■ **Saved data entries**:
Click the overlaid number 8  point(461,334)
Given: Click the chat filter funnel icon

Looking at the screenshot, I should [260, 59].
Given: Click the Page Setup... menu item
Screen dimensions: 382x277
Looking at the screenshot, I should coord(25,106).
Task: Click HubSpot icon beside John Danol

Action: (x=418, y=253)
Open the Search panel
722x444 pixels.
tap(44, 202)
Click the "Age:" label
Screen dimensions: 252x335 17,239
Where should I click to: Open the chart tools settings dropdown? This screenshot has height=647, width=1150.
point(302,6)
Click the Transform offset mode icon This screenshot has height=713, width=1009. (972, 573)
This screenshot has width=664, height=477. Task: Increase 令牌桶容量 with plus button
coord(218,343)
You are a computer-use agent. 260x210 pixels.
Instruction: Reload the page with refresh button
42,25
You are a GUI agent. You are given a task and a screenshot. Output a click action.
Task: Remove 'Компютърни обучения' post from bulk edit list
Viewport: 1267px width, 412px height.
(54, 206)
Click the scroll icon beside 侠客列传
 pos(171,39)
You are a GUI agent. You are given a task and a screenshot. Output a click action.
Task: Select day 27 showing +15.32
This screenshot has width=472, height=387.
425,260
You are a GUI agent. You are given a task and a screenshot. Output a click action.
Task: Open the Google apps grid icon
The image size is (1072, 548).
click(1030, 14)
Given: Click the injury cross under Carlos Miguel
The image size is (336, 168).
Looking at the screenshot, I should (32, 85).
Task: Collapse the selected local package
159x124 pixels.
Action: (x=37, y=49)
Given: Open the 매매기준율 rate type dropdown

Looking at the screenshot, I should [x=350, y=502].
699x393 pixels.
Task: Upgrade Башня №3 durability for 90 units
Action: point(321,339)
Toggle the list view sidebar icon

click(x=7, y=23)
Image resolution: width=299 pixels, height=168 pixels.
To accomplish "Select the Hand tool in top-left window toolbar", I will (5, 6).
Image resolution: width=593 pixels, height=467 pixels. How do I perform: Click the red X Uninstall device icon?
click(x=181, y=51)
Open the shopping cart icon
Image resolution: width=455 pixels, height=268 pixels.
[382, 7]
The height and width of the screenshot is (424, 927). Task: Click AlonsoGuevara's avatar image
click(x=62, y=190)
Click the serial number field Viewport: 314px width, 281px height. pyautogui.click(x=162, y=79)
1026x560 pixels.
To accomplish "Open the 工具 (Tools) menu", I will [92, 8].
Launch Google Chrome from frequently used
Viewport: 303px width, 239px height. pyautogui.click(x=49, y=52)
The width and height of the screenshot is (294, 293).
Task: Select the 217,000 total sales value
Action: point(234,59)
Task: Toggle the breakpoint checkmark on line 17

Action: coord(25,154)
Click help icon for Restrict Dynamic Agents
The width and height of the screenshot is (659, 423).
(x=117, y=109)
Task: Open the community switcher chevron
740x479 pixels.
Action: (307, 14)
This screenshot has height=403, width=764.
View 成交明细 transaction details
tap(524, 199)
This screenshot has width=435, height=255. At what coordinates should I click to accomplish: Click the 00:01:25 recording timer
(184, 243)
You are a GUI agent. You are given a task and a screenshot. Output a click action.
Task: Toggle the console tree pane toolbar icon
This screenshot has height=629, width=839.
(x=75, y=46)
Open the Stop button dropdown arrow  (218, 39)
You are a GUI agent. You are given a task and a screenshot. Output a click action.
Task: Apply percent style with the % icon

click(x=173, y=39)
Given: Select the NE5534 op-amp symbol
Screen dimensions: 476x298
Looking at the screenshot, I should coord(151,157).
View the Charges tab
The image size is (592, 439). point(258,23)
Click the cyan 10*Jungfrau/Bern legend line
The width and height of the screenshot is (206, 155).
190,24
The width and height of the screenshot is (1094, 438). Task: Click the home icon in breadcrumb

■ **DIRECTIONS**: Word for word, write out all of the data above.

■ **RESPONSE TO THIS EXERCISE**:
Click the overlaid number 8  point(461,334)
Given: Click the chat filter funnel icon

Looking at the screenshot, I should [260, 59].
Given: Click the Page Setup... menu item
Screen dimensions: 382x277
Looking at the screenshot, I should coord(25,106).
Task: Click HubSpot icon beside John Danol

Action: (x=418, y=253)
Open the Search panel
722x444 pixels.
tap(44, 202)
Click the "Age:" label
Screen dimensions: 252x335 17,239
Where should I click to: Open the chart tools settings dropdown? This screenshot has height=647, width=1150.
point(302,6)
Click the Transform offset mode icon This screenshot has height=713, width=1009. (972, 573)
This screenshot has width=664, height=477. Task: Increase 令牌桶容量 with plus button
coord(218,343)
You are a computer-use agent. 260x210 pixels.
Instruction: Reload the page with refresh button
42,25
You are a GUI agent. You are given a task and a screenshot. Output a click action.
Task: Remove 'Компютърни обучения' post from bulk edit list
Viewport: 1267px width, 412px height.
(54, 206)
Click the scroll icon beside 侠客列传
 pos(171,39)
You are a GUI agent. You are given a task and a screenshot. Output a click action.
Task: Select day 27 showing +15.32
This screenshot has width=472, height=387.
425,260
You are a GUI agent. You are given a task and a screenshot. Output a click action.
Task: Open the Google apps grid icon
The image size is (1072, 548).
click(1030, 14)
Given: Click the injury cross under Carlos Miguel
The image size is (336, 168).
Looking at the screenshot, I should (32, 85).
Task: Collapse the selected local package
159x124 pixels.
Action: (x=37, y=49)
Given: Open the 매매기준율 rate type dropdown

Looking at the screenshot, I should [x=350, y=502].
699x393 pixels.
Task: Upgrade Башня №3 durability for 90 units
Action: point(321,339)
Toggle the list view sidebar icon

click(x=7, y=23)
Image resolution: width=299 pixels, height=168 pixels.
To accomplish "Select the Hand tool in top-left window toolbar", I will (5, 6).
Image resolution: width=593 pixels, height=467 pixels. How do I perform: Click the red X Uninstall device icon?
click(x=181, y=51)
Open the shopping cart icon
Image resolution: width=455 pixels, height=268 pixels.
[382, 7]
The height and width of the screenshot is (424, 927). Task: Click AlonsoGuevara's avatar image
click(x=62, y=190)
Click the serial number field Viewport: 314px width, 281px height. pyautogui.click(x=162, y=79)
1026x560 pixels.
To accomplish "Open the 工具 (Tools) menu", I will [92, 8].
Launch Google Chrome from frequently used
Viewport: 303px width, 239px height. pyautogui.click(x=49, y=52)
The width and height of the screenshot is (294, 293).
Task: Select the 217,000 total sales value
Action: point(234,59)
Task: Toggle the breakpoint checkmark on line 17

Action: coord(25,154)
Click help icon for Restrict Dynamic Agents
The width and height of the screenshot is (659, 423).
(x=117, y=109)
Task: Open the community switcher chevron
740x479 pixels.
Action: (307, 14)
This screenshot has height=403, width=764.
View 成交明细 transaction details
tap(524, 199)
This screenshot has width=435, height=255. At what coordinates should I click to accomplish: Click the 00:01:25 recording timer
(184, 243)
You are a GUI agent. You are given a task and a screenshot. Output a click action.
Task: Toggle the console tree pane toolbar icon
This screenshot has height=629, width=839.
(x=75, y=46)
Open the Stop button dropdown arrow  (218, 39)
You are a GUI agent. You are given a task and a screenshot. Output a click action.
Task: Apply percent style with the % icon

click(x=173, y=39)
Given: Select the NE5534 op-amp symbol
Screen dimensions: 476x298
Looking at the screenshot, I should coord(151,157).
View the Charges tab
The image size is (592, 439). point(258,23)
Click the cyan 10*Jungfrau/Bern legend line
The width and height of the screenshot is (206, 155).
190,24
The width and height of the screenshot is (1094, 438). Task: Click the home icon in breadcrumb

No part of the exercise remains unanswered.